File metadata and controls

179 lines (141 loc) · 7.01 KB

Ginsburg HPC Cluster

Access

To gain access to the cluster, you must first get approval by emailing your UNI and account name (Ocean Climate Physics: Abernathey) to [email protected] while also cc'ing Ryan.

Log In

Log in to the secure LDEO vpn with your LDEO username and password. From your terminal, SSH into the submit node: ssh -x <UNI>@ginsburg.rcs.columbia.edu ("-x" enables X11 forwarding). Enter your Columbia password and you will be in the directory /burg/home/<UNI>.

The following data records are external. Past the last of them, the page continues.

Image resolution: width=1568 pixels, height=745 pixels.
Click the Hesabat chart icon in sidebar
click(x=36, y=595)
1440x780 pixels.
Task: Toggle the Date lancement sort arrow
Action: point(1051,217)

Alternatively, you can define specific SSH settings that will make connecting to the host faster. In your local .ssh/config file, add the following information:

Host gins
        HostName ginsburg.rcs.columbia.edu
        ForwardAgent yes
        User <UNI>
        ServerAliveInterval 60

ServerAliveInterval helps keep your ssh connection alive if you have an unsteady internet.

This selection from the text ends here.